Information Commissioner's Office (ICO)
The Information Commissioner's Office (ICO) is the UK's independent regulator for data protection and information rights, responsible for upholding the UK GDPR and the Data Protection Act 2018. It reports to Parliament, investigates complaints about how organisations handle personal data, and can issue enforcement notices and fines. In other contexts the abbreviation ICO can mean an initial coin offering or the .ico image file format, but for landlords it refers to the data protection regulator.
Why the ICO matters to landlords
Letting a property involves handling a large amount of personal data about applicants and tenants, including names, contact details, dates of birth, identity and right to rent documents, references, and financial and credit information. Collecting and storing that information makes a landlord a data controller under the UK GDPR, with legal duties over how the data is used, stored and shared. Those duties apply whether you let one property or fifty, and they apply from the first application you receive. Landlords using August are data controllers for their tenants' information, so the ICO's rules apply from the start of the lettings process, not just once a tenancy begins.
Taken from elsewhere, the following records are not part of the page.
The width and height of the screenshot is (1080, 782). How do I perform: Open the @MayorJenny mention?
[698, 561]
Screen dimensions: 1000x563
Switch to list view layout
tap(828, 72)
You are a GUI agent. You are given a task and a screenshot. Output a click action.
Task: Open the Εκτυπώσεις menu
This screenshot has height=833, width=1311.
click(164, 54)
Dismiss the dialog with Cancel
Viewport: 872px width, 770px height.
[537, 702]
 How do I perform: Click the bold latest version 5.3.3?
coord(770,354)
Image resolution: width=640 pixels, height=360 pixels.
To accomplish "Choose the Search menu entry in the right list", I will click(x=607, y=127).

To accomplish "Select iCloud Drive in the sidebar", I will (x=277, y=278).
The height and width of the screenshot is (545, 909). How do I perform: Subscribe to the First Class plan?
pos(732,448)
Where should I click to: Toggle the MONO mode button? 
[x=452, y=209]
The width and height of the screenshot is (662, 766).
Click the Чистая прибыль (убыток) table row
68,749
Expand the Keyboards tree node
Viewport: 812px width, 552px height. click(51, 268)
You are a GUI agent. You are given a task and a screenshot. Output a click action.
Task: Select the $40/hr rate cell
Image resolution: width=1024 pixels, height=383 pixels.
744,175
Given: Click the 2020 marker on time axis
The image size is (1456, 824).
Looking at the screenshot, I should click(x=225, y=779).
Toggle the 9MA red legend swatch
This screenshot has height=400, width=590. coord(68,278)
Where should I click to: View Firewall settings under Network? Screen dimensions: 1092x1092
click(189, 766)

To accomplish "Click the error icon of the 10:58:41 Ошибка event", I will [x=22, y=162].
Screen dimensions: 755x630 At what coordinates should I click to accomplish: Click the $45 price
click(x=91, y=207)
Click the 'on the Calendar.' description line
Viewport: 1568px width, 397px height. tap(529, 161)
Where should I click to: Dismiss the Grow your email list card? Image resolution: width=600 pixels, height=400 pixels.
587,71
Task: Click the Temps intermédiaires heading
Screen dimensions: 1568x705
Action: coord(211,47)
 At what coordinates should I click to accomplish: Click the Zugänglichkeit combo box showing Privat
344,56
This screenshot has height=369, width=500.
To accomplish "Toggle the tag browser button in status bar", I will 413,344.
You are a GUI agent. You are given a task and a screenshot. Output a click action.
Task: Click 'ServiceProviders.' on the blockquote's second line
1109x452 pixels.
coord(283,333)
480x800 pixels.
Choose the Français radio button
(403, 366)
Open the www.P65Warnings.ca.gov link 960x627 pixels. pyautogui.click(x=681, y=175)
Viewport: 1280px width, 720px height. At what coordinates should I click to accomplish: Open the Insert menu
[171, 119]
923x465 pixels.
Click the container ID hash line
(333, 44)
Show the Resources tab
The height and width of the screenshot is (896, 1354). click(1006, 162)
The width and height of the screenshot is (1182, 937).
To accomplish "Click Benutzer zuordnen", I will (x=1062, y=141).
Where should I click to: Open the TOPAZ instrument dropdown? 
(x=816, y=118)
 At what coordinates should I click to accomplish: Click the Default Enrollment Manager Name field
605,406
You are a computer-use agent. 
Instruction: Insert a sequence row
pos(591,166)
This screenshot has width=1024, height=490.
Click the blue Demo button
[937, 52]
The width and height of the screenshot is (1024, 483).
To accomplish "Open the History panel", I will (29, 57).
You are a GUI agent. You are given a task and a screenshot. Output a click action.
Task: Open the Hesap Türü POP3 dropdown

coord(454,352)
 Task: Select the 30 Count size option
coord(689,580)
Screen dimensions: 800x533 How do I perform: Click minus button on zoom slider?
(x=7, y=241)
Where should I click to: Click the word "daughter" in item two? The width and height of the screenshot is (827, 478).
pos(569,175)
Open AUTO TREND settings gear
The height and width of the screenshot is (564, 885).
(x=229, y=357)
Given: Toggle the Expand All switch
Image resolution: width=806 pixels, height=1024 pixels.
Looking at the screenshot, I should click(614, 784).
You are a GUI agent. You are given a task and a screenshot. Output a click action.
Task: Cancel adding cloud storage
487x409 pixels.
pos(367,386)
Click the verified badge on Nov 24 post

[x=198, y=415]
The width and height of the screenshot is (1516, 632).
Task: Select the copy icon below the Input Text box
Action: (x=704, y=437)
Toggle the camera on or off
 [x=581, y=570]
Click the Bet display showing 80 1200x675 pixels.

Do landlords need to register with the ICO?
Most do. Under the Data Protection (Charges and Information) Regulations 2018, organisations that process personal data electronically must pay an annual data protection fee unless they qualify for an exemption. Producing tenancy agreements, running credit checks through a referencing agency, and storing tenant details on a computer or phone all count as electronic processing, so the obligation applies to most landlords, including those with a single property. A common misconception is that using a letting agent removes the requirement; it does not, because the agent's registration does not cover the landlord's own processing. The fee is tiered by the size and turnover of the business, currently £52 a year for the smallest organisations, which covers most individual landlords, rising in steps to £2,900 for the largest. You can confirm whether you need to pay, and the exact amount, using the ICO's data protection fee self-assessment. Failing to pay when required can result in a fixed penalty of up to £4,350. From working with self-managing landlords across the UK, ICO registration is one of the most commonly missed obligations, usually because landlords do not think of letting as a business.
Data protection duties beyond the fee
Paying the fee is only the start. Registering with the ICO does not make a landlord compliant on its own, and a registered landlord can still breach the law if tenant data is misused, lost, kept too long, or shared without good reason. Under the Data Protection Act 2018 and the UK GDPR, a landlord must have a lawful basis for processing data, tell tenants how their information will be used through a privacy notice, collect only what is needed, store it securely, delete it once it is no longer required, and respond to a tenant's subject access request. Serious data breaches must be reported to the ICO, usually within 72 hours. There are also separate rules on direct marketing under PECR, which matter if you contact owners directly to source property. You can track this alongside your other obligations with August's compliance checklist.
Frequently asked questions
What does ICO stand for?
ICO stands for the Information Commissioner's Office, the UK's independent regulator for data protection and information rights. It enforces the UK GDPR and the Data Protection Act 2018.
Do landlords need to register with the ICO?
Most do. Because landlords process tenant personal data electronically, the data protection fee usually applies, even to a landlord with one property. Using a letting agent does not remove the requirement, since the agent's registration does not cover the landlord's own processing.
How much is the ICO data protection fee?
It is tiered by the size and turnover of the organisation. For most individual landlords it is currently £52 a year, the smallest tier, rising to £2,900 for the largest businesses. The ICO's fee self-assessment confirms the exact amount and whether you need to pay.